Although the Beaumont City Council members violate the city charter, or rules of local law that govern the city, “on a daily basis,” according to City Attorney Sharae Reed, there is little to be done about the councilmembers’ indiscretions.
The revelation, expressed as the end of the Beaumont City Council meeting held Aug. 6, came even as the elected body pondered the alleged charter violations of councilmembers interfering with the duties of City Manager Kenneth Williams during the recent selection of a new police chief.

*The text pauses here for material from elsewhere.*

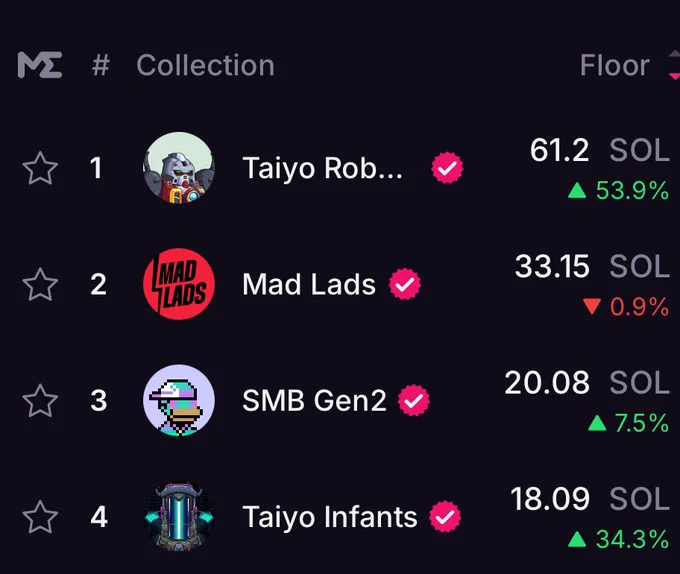Open the Mad Lads red logo avatar
Screen dimensions: 680x574
(x=179, y=284)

Councilman Audwin Samuel, who first balked at the council’s handling of the police chief selection process and demanded the opportunity to seek an Attorney General’s ruling on the matter, left to take a phone call during the meeting at the same time the matter came up for discussion. Failing to have a seconding councilmember in support of the conversation concerning an AG ruling, the matter died – until councilmembers resurrected the commentary during the end of the meeting.

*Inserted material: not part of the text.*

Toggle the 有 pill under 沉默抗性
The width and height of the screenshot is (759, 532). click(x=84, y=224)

Councilman A.J. Turner questioned the city attorney as to what can be done to elected officials that do not follow the charter. Turner, never stating the elements of the alleged infraction in any detail, argued that the council should be transparent in its dealings.
Reed expressed, yet again as she has during similar discussion regarding the council’s affirmation of the new police chief and the handling of the hiring process, that she is unaware any charter violation has been made – at least not in that instance. Daily, with council calls to department heads and interjecting into employee dealings, however, the council consistantly defies the charter, she added.
In regards to any impropriety on any council member’s part, Reed continued, the Attorney General has little recourse to reprimand a local elected official. The most the Attorney General could do, she said, was to censure the aggrieving party. Censures, though official sounding in nature, are essentially as defined “an expression of formal disapproval.”
“Typically, a censure has no bearing,” Reed said. “You can’t remove an elected official from their post, you can’t expel them from meetings. For lack of a better term, it’s a slap on the wrist – if that.”
According to Reed, any punishment meted out on a councilmember that does not follow the city charter is up to the council.
“Council has not adopted an ethics committee, an ethics policy, or anything like that,” Reed further pointed out. “There’s no one in our organization to enforce the charter.”
Additionally, Reed said, “The AG will not give advisory opinion, and they will not interpret the law as it should be, only what the law is.”
So, as the city attorney explained, writing the Attorney General frivolously was ill-advised and completely unnecessary. A thin line exists, Reed acquiesced, from council providing guidance to staff and interfering with staff duties – but it is a line that she does not believe the elected body crossed in the hiring of the new police chief.
“Councils govern councils,” Williams said to sum up the conversation. “I’ll make you aware of it, but it’s up to you to address it.”